● PROMPT:
Say how many lines in the data below contain the word "column", and give no other text.

*** THE DATA ***

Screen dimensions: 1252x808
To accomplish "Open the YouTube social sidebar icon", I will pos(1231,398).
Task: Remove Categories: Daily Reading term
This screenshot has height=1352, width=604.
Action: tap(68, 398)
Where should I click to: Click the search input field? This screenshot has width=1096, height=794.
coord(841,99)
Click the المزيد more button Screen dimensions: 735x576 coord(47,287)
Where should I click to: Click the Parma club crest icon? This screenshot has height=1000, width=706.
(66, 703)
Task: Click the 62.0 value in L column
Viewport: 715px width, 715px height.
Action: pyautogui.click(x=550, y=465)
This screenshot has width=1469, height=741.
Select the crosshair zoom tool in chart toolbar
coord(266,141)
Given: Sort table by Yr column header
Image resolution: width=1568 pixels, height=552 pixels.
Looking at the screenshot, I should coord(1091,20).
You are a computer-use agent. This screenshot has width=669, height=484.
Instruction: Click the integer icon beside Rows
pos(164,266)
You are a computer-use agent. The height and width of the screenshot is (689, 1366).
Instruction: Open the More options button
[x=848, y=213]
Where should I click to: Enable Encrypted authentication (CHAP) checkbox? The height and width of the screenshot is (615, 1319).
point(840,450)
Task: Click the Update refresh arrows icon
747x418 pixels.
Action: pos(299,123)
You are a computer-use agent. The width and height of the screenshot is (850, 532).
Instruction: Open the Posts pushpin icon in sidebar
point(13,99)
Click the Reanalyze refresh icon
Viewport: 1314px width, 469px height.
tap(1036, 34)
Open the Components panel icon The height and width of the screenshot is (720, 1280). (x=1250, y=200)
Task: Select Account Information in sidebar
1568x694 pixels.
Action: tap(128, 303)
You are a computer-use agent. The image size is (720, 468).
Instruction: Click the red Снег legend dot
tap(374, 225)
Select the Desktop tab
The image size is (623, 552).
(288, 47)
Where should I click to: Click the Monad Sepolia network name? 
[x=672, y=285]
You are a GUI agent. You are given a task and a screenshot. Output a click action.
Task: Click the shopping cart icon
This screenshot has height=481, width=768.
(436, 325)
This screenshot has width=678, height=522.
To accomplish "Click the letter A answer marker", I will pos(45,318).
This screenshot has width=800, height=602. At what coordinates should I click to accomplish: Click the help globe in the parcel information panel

***

● REPLY TO THE EXERCISE:
2